As well, people on low incomes are being squeezed as some landlords raise rents to what the market will bear. Families looking to buy a first home have seen housing prices skyrocket to what is well beyond what they can afford. In Edmonton, the average single family home sold for $326,292 in October, up more than $100,000 from record high prices at the same time last year. In Calgary the average price in October was higher still - $371,011.
People's housing needs range from emergency shelter to many types of supported housing to low-income rental units. There is an immediate need for 6,000 low-income affordable housing units in Edmonton. Mayor Stephen Mandel has made the provision of such housing a priority but the main funding needs to come from provincial and federal governments.
In no small part, the current situation is due to years of neglect.

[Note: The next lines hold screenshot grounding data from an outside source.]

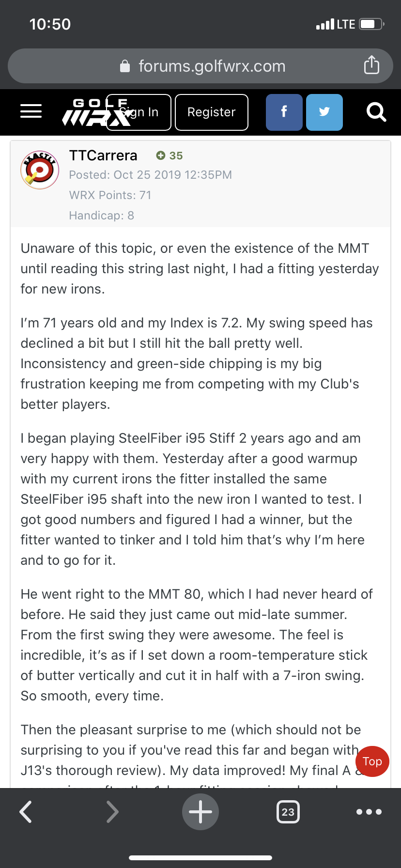Tap the post date Oct 25 2019
This screenshot has height=868, width=401.
click(x=150, y=175)
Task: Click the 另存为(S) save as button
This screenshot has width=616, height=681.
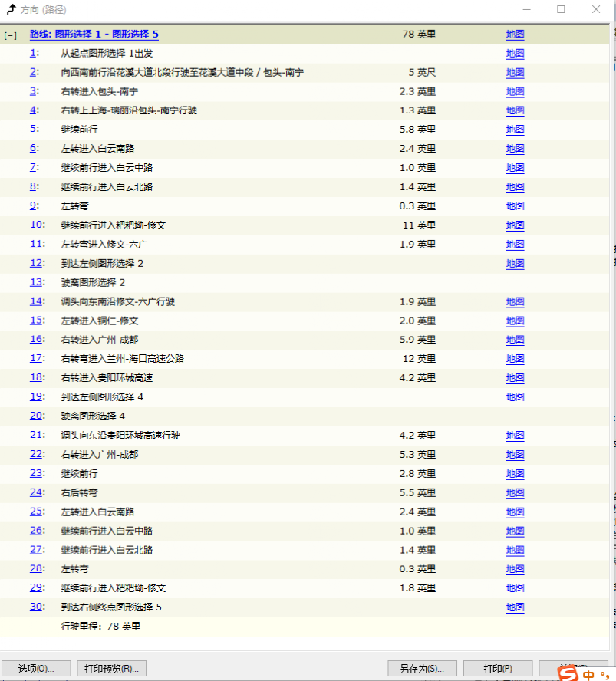Action: click(x=422, y=667)
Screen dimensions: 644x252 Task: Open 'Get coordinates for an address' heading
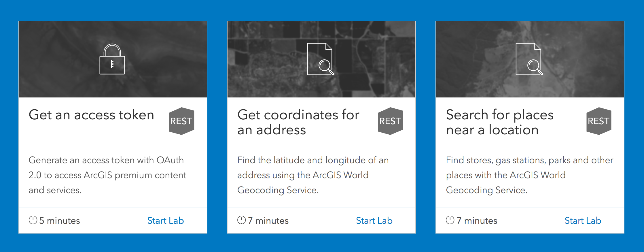click(x=298, y=122)
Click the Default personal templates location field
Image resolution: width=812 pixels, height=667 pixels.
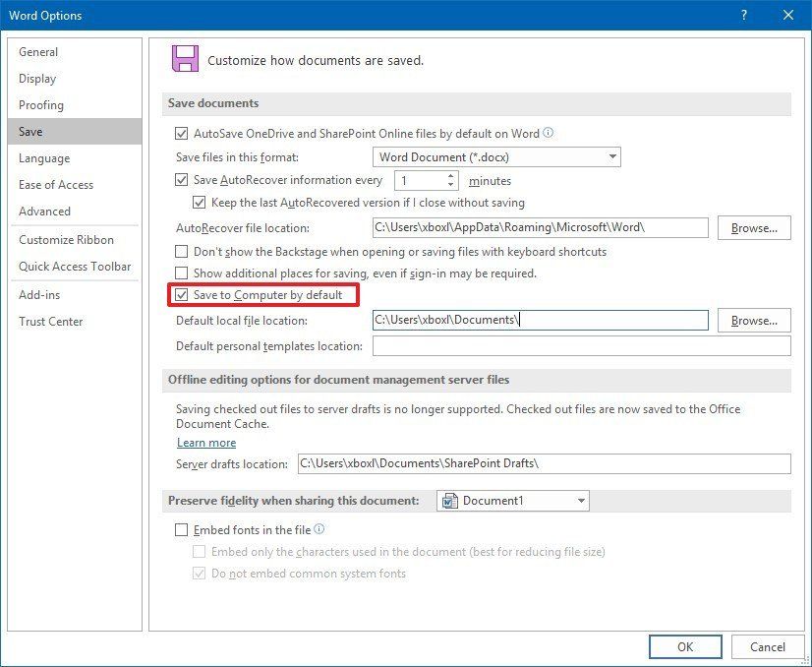580,345
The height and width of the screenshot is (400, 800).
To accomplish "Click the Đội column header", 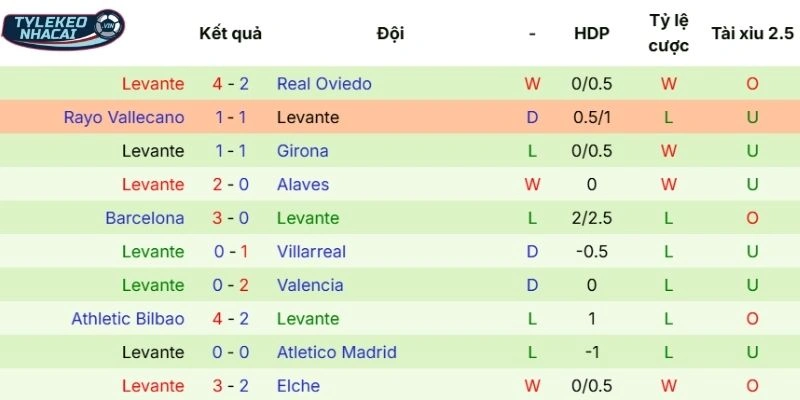I will click(x=391, y=33).
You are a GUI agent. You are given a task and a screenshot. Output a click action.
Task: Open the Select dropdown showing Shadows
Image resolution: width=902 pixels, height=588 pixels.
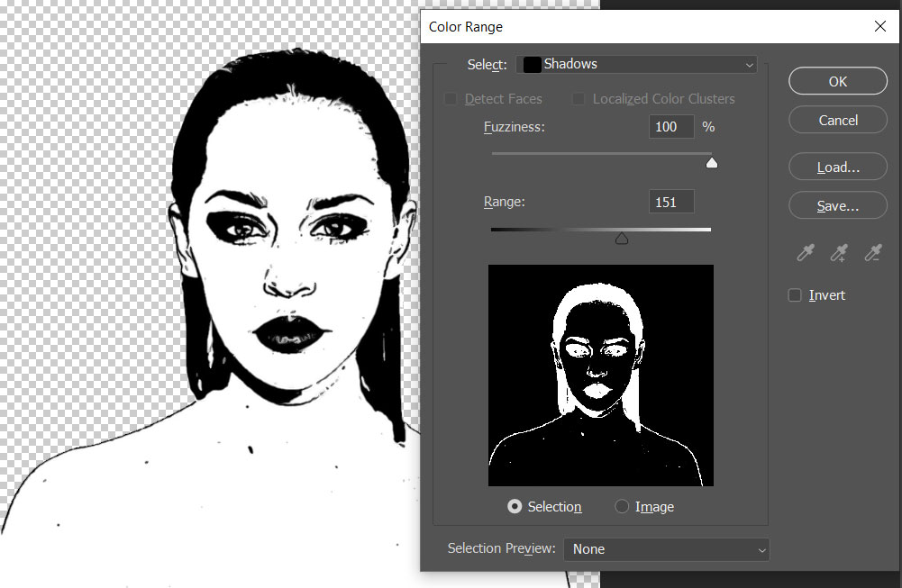click(x=637, y=64)
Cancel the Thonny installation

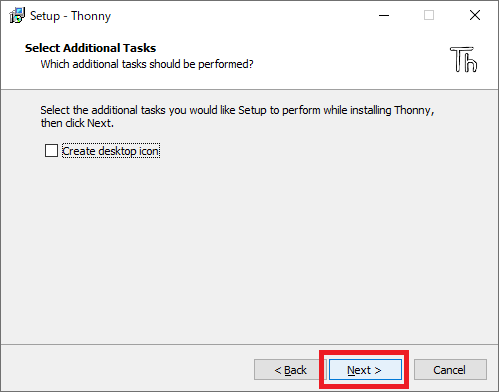pos(450,370)
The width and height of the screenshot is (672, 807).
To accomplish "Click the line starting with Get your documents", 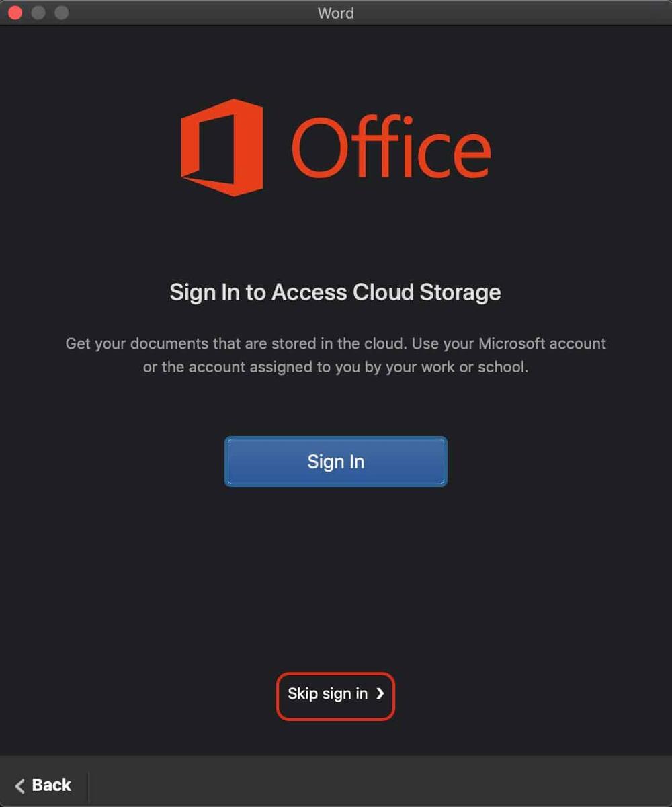I will [335, 343].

Alberta's economy has been growing rapidly for 10 years, but the provincial government has paid scant attention to the social dislocation that has accompanied the rapid growth. It has failed to fund low-income housing and those people are now being squeezed by the combination of escalating prices and the housing shortage.

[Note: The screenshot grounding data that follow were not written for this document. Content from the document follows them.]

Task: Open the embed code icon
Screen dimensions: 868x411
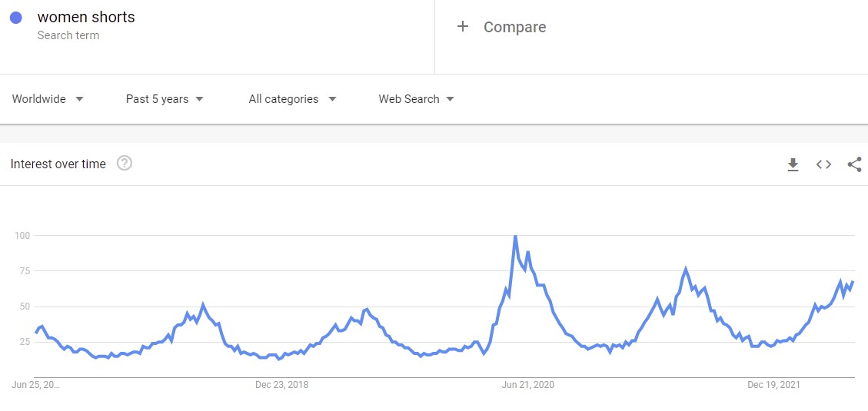Action: click(823, 164)
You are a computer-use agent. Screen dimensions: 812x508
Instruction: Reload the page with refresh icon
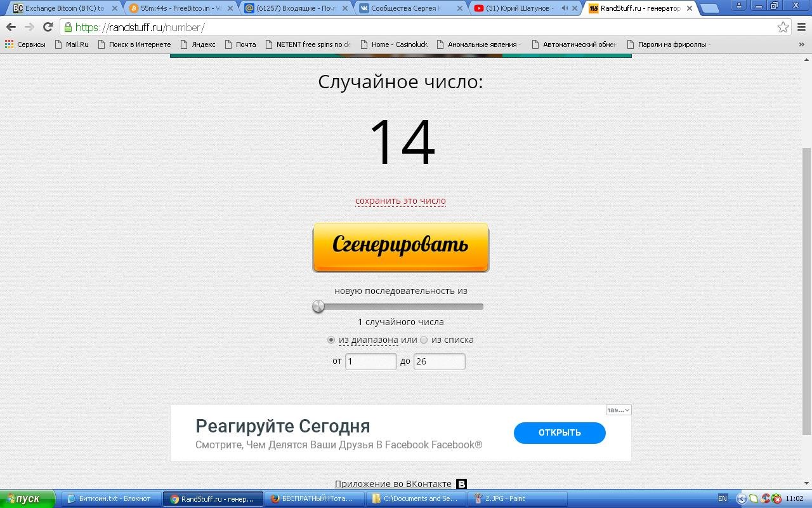point(48,27)

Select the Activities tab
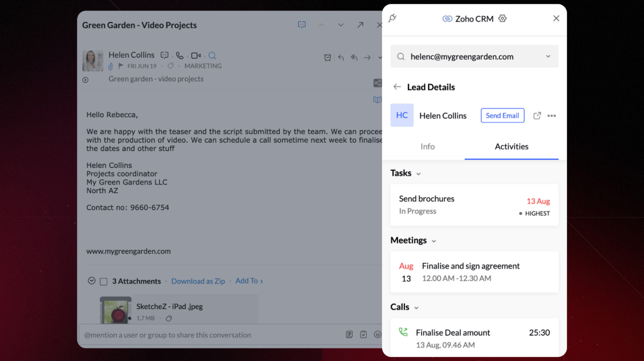[x=511, y=147]
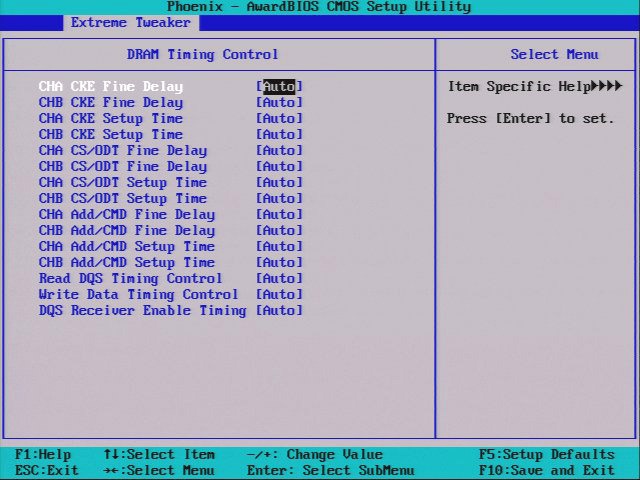Change the CHB CKE Fine Delay value
Viewport: 640px width, 480px height.
(279, 103)
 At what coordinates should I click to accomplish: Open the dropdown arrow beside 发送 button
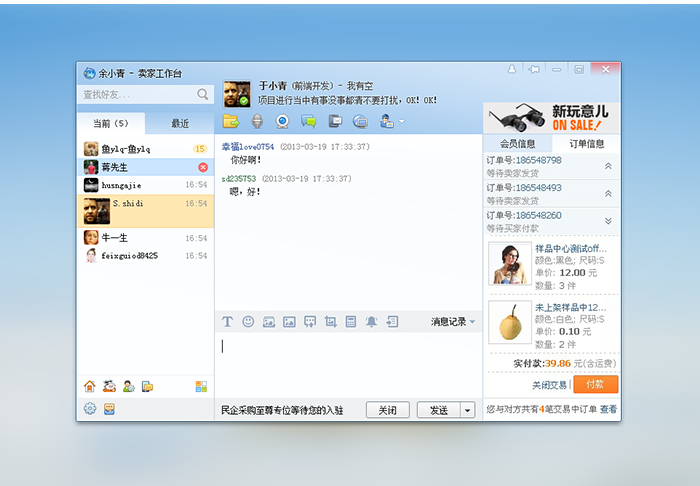click(467, 410)
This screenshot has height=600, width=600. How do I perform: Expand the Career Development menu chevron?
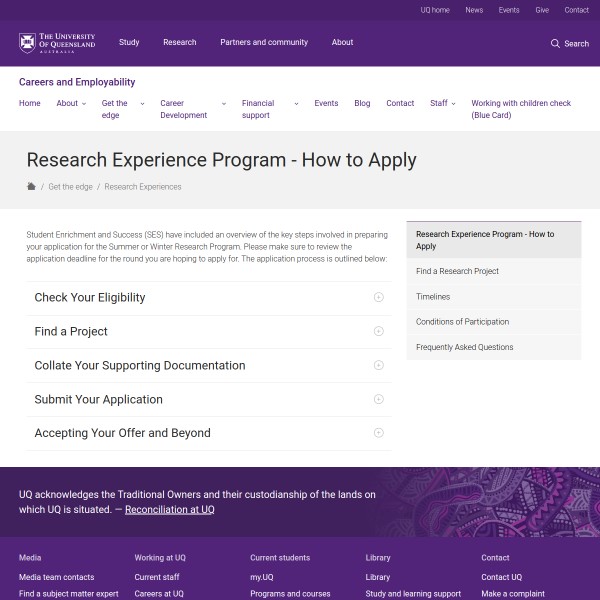224,103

It should be no surprise then that homelessness is on the rise. Here, the government has stepped in to provide shelter to many of the large number of people sleeping on the streets. This is a very visible and disconcerting problem to the wider population.

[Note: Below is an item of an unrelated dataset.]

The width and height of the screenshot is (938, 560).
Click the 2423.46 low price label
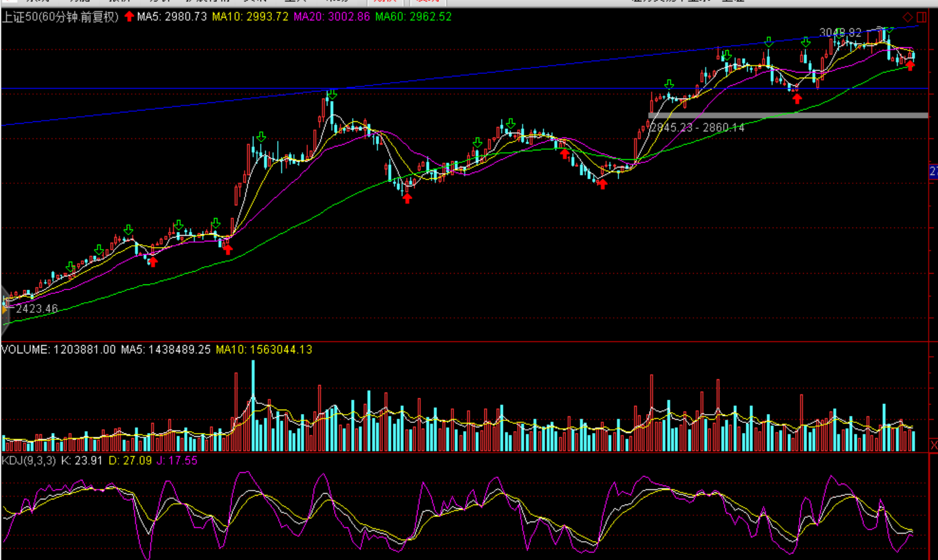(37, 309)
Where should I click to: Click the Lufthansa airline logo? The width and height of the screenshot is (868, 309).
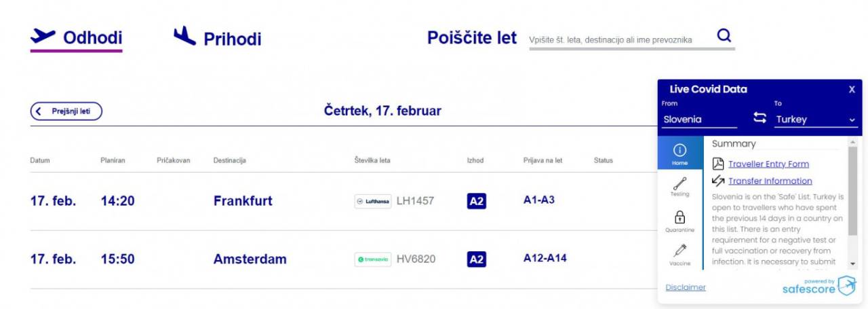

Many others are the hidden homeless. They are "couch surfing" - sleeping in the living rooms of their friends and relatives until they can find permanent housing of their own. Their very hiddenness may diminish the size of the problem in the eyes of the public.
Homelessness is the final end of other systems that are not meeting the needs of the people - particularly community supports for the mentally ill and the lack of affordable housing. It can also be the result of poor choices people have made in their lives. But there are few places people can go to rectify those choices, to get help in turning their lives around.
The boom has been a good thing for some people. But the Alberta government needs to get enough revenue from the exploitation of resources owned by the people of this province to ensure the needs of all people are met - both now and in the future. It must be asked whether Alberta's royalty rates are high enough.
For Alberta to be a good society -as opposed to a merely wealthy one - it needs to ensure that the needs of the most disadvantaged people are being met and that opportunities are being opened for them. We will be judged on how we treat the least of our brothers and sisters. This is not entirely the responsibility of government. But government must play a leading role, both in emphasizing priorities and especially in funding those priorities.
One major priority for our government must be to ensure that affordable housing is available for all Albertans. At present, that need is not being met.